We love hearing about, passing on news about, and reading about our OPA members having poems published in literary journals, in zines, on web sites, and as a consequence of winning a contest. Please let us know where we can find your most recent publications, and use this page as a guide to the publications where OPA member’s poems appear!
Do you wish to find the poetry books by OPA members? List of Members’ Books.
To add information about poem publication, please send information using the Submit Member News form.
OPA Member News
- Posted: January 16, 2018
Sandra Knauf, editor at Greenwoman Publishing, posted her review of Broadfork Farm on her blog, Flora’s Forum today at https://florasforum.com/2018/01/16/take-me-down-to-broadfork-farm/
- Posted: January 2, 2018
Leah Stenson’s full-length book of narrative poetry, Everywhere I Find Myself, was published by Turning Point Books, an imprint of WordTech Communications, in December of 2017.
- Posted: December 7, 2017
veRONIca Jackson’s poem God of the Beetle won 3rd place in the Humorous category of the Fall 2017 Ina Coolbrith Circle, (California) poetry contest in November. Other poems published in November issue of Brevities A Mini-Mag of Minimalist Poems, editor Joyce Odam, 2432 48th Avenue, Sacramento, CA 95822-3809, where short poems contributions are welcome. Poem Sunflower was published in Modesto, Ca. Fall, 2017 issue of Song of the San Joaquin quarterly.
- Posted: December 5, 2017
OPA members may be interested in “Finding Purpose: Honing the Practice of Making Meaning in Medicine,” an article about using poetry to facilitate discussions among physicians, among “interprofessional health care teams,” and between healthcare practitioners and patients. It’s just been published by The Permanente Journal (Permanente is a medical journal akin to JAMA or the New England Journal of Medicine, so this article appears alongside ones about cutting edge research in medicine.) Here’s the abstract:
Despite decades of advances in diagnosing and treating a broad range of illnesses, many changes in our health care system impede true caregiving, leaving patients and practitioners dissatisfied and creating an emotional burden for practitioners that contributes to the staggering rates of physician burnout. Given this dissatisfaction and disconnection, practitioners and patients alike can benefit from structured opportunities to explore the expectations, assumptions, and emotions that shape our understanding of health and illness, and thus our experiences within the health care system. This article demonstrates how group discussions of poetry—something that might seem irrelevant to medical practice or physical wellness—can foster communication, connection, and collective reflection for physicians, interprofessional health care teams, and groups that include practitioners, patients, and families, allowing participants to once again find meaning in medicine.

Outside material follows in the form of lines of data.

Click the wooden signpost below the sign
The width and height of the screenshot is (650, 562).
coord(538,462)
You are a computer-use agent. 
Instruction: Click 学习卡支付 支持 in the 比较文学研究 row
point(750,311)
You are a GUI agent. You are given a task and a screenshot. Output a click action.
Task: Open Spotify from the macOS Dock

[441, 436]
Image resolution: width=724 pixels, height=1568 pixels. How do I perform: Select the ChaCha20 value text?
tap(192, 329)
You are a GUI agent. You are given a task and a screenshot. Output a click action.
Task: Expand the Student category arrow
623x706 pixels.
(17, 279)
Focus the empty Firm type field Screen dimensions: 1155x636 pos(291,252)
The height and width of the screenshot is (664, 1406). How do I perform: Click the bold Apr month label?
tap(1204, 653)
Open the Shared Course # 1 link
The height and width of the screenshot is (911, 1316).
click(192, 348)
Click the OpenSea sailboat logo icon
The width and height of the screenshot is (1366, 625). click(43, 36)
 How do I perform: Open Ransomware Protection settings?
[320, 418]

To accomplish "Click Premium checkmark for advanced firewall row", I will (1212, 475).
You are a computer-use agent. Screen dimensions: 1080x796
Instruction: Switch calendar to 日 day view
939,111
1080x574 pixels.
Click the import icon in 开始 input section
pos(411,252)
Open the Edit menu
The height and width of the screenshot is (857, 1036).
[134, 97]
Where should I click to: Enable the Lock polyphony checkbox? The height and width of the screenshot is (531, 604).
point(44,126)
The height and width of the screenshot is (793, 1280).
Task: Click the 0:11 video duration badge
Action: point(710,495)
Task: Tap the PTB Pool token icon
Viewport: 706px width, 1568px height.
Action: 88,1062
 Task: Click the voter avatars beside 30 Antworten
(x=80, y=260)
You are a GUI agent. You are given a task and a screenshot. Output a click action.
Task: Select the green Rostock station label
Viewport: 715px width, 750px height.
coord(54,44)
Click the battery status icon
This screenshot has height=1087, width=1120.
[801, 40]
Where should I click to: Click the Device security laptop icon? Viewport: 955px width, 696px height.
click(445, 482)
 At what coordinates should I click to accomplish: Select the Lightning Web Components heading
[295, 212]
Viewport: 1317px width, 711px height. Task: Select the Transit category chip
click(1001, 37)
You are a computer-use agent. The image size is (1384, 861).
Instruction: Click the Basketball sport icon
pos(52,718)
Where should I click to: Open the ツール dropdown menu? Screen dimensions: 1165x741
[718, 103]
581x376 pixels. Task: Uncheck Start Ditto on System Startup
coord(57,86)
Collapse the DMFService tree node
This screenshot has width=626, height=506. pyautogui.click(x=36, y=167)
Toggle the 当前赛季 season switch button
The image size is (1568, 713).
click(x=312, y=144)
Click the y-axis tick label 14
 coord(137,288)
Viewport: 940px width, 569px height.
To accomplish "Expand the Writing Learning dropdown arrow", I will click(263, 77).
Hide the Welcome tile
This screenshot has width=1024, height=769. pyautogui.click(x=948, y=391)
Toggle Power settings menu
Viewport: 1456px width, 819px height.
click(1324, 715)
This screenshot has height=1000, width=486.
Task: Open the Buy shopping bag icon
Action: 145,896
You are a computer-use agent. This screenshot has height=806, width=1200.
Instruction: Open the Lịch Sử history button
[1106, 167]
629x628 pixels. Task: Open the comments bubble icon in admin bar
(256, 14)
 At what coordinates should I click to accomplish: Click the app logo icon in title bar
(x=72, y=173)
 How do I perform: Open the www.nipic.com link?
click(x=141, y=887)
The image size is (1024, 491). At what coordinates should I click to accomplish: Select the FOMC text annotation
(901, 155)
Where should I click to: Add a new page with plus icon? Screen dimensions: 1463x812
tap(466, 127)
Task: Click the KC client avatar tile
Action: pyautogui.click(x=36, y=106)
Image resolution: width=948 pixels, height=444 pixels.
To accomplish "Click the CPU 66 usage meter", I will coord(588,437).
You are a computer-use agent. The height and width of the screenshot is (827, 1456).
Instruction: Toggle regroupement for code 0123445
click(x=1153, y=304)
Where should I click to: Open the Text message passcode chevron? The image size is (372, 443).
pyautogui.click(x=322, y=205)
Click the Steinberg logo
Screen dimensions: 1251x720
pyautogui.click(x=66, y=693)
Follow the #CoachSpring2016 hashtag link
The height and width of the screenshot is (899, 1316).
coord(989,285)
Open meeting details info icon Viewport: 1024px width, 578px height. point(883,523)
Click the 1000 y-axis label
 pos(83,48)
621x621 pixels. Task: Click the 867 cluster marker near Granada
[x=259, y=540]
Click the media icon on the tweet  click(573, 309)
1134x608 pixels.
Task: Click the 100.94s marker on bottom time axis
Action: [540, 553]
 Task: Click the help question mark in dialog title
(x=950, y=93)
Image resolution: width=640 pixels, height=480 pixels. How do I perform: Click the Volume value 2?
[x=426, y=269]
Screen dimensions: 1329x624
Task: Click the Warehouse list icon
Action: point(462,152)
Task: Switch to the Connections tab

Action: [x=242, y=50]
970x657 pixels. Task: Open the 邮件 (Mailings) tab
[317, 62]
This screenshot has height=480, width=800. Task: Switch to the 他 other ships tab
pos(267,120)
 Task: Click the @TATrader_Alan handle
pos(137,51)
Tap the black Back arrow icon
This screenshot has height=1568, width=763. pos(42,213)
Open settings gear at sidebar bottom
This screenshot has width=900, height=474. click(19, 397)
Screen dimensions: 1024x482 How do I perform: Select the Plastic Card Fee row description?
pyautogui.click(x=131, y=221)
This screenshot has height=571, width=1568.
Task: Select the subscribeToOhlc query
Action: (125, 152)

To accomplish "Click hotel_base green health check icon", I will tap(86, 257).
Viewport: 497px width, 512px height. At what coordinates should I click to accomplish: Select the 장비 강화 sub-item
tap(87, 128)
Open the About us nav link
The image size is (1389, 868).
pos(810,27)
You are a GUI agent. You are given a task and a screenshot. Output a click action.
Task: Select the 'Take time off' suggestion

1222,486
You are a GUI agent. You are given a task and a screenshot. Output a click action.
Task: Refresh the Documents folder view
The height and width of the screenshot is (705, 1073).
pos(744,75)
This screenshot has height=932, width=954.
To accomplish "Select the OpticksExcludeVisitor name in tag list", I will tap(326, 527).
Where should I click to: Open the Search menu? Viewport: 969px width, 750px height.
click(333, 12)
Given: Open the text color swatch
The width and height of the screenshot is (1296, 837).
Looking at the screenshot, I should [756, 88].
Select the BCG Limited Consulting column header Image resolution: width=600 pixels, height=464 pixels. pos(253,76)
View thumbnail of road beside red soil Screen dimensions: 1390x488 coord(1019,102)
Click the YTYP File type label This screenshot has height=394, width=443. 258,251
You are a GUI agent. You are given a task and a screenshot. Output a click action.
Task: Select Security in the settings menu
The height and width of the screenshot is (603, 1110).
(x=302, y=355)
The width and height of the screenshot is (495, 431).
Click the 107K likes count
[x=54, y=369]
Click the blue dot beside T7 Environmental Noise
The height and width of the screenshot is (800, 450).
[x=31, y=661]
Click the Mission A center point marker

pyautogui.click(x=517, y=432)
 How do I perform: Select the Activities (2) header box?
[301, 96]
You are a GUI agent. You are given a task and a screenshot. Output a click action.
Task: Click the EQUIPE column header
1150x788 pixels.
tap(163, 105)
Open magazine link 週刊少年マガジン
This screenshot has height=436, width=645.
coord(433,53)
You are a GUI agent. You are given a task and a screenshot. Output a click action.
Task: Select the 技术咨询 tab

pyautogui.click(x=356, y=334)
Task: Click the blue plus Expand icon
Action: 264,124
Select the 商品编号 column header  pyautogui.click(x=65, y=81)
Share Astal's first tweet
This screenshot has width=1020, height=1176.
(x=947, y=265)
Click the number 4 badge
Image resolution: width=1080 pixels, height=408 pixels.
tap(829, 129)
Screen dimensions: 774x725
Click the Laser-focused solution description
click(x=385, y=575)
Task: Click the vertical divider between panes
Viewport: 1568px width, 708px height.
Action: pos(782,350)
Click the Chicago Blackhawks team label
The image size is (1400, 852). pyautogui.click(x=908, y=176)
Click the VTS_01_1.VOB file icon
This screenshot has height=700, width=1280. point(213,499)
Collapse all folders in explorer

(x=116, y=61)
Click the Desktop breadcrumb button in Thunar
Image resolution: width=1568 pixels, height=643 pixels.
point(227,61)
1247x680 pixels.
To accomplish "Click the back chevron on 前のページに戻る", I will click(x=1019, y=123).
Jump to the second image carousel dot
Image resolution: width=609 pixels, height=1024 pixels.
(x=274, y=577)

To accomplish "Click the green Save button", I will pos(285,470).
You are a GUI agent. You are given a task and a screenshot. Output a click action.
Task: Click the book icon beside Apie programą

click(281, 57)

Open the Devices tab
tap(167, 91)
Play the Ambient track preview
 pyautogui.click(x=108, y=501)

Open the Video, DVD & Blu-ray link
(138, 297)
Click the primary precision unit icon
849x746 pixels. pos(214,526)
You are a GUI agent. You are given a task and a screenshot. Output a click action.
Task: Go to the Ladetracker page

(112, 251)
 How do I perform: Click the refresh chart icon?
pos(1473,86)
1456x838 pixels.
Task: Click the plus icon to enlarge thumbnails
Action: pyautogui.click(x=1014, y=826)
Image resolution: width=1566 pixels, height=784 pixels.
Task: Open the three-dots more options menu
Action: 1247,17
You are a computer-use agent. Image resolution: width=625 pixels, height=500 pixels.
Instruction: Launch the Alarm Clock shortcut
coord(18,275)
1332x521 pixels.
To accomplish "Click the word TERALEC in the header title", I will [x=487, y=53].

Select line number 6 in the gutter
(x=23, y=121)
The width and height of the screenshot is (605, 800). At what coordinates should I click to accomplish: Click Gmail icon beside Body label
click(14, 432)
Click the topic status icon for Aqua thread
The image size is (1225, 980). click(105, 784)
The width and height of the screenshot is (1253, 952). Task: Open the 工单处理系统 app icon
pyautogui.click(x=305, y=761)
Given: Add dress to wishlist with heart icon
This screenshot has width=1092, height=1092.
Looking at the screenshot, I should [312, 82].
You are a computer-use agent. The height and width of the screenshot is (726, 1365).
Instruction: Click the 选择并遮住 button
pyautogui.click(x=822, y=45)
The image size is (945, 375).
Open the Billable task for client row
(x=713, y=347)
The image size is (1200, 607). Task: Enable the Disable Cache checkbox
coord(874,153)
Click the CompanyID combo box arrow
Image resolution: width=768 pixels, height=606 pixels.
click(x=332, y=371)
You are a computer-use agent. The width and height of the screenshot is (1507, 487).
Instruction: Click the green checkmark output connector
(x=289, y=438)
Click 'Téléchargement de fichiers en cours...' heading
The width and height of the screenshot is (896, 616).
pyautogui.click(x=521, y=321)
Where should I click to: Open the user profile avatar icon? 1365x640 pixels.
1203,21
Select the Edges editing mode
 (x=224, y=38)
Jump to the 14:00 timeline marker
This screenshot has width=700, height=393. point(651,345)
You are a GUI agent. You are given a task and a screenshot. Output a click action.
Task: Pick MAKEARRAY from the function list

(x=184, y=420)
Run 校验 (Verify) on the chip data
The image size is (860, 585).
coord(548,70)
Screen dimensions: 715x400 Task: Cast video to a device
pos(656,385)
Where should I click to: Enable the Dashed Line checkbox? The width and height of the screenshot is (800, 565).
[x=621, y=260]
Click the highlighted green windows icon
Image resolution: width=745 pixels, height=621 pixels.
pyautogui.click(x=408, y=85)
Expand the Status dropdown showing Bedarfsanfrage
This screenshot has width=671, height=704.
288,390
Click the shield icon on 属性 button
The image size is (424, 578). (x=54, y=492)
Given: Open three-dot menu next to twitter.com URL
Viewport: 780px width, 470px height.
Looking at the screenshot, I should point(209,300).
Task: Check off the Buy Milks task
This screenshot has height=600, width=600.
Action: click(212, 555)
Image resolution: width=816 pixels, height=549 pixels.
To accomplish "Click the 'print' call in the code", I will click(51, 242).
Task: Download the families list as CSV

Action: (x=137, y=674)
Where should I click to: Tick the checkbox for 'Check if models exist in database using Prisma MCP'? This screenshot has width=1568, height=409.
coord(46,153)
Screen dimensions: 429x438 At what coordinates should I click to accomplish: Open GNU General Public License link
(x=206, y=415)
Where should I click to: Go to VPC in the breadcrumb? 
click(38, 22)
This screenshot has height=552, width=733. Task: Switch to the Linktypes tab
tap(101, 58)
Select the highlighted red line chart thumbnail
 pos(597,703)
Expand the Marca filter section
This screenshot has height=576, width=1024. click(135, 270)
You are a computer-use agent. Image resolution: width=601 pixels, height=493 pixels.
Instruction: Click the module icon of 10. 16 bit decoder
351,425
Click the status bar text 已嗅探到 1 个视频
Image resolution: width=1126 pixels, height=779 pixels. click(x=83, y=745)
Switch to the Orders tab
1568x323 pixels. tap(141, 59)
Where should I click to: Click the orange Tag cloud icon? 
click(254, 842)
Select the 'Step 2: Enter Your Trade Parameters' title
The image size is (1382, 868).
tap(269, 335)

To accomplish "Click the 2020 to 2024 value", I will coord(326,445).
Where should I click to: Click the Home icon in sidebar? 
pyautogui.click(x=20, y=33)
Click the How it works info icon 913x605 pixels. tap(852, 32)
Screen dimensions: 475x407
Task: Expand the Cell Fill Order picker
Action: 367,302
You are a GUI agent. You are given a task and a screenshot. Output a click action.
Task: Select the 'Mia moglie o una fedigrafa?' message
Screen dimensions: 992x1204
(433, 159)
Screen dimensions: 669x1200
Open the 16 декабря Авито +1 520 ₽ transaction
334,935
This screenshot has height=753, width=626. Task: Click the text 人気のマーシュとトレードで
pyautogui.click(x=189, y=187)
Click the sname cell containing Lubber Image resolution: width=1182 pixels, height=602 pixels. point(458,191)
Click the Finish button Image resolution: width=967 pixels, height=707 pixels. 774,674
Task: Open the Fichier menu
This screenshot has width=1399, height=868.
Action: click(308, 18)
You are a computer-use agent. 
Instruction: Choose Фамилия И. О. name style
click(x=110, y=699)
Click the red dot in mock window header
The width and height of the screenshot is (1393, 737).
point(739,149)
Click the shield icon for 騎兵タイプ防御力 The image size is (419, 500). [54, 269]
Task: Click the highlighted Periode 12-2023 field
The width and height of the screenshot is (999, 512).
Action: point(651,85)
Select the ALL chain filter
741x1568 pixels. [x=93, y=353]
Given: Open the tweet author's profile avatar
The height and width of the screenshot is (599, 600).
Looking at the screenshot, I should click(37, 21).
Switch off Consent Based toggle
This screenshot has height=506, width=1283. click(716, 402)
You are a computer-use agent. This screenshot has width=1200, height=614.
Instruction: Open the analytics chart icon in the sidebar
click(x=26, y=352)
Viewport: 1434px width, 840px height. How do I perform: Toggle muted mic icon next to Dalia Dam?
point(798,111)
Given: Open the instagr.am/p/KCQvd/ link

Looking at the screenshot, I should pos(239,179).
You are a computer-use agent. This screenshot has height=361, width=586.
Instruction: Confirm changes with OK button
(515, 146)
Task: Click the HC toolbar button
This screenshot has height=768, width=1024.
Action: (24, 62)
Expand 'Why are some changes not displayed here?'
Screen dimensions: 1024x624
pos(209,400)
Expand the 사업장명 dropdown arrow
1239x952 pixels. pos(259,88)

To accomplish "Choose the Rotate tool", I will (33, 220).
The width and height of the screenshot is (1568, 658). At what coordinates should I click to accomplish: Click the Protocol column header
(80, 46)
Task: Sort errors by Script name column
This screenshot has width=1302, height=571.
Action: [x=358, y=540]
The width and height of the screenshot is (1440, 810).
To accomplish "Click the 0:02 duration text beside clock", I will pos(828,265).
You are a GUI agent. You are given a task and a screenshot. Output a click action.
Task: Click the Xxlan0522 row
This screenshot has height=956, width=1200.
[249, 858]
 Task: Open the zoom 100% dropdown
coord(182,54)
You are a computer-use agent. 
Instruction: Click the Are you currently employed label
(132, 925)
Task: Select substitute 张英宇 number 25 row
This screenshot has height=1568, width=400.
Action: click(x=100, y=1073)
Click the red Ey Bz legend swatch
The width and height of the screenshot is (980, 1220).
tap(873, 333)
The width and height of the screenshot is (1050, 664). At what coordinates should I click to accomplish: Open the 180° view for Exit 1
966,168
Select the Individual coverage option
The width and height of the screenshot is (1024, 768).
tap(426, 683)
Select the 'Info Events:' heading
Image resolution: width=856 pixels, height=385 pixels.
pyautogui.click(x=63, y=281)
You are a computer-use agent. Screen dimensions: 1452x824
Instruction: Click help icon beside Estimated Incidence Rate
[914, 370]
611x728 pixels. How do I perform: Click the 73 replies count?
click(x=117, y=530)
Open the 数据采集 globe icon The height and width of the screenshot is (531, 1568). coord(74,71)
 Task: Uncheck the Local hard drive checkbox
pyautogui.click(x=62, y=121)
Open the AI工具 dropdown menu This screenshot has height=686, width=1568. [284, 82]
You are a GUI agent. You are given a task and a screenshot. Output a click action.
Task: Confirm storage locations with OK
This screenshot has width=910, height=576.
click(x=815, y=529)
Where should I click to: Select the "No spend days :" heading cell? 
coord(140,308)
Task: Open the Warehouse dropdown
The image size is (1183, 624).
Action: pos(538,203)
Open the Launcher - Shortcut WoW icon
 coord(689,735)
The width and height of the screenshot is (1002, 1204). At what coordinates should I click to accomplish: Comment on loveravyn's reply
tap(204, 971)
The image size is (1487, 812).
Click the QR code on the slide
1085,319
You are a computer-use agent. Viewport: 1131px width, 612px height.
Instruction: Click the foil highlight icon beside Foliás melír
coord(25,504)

You can download the PDF here: http://www.thepermanentejournal.org/files/2017/17-048.pdf It’s free, and written in an accessible style, and I am hoping it will do good work in the world, so please share it widely.
- Posted: November 22, 2017
Blue Interval: Poems of Crater Lake National Park, first published in 1935 by UO faculty member Gerry Moll, has been released in a new edition by special arrangement with his daughter Carolyn Moll, with an introduction by OPA member Alan Contreras. Some additional material not in the 1935 edition has been added. Proceeds from sales go to support the Ernest G. Moll Faculty Research Professorship in Literary Studies at the University of Oregon.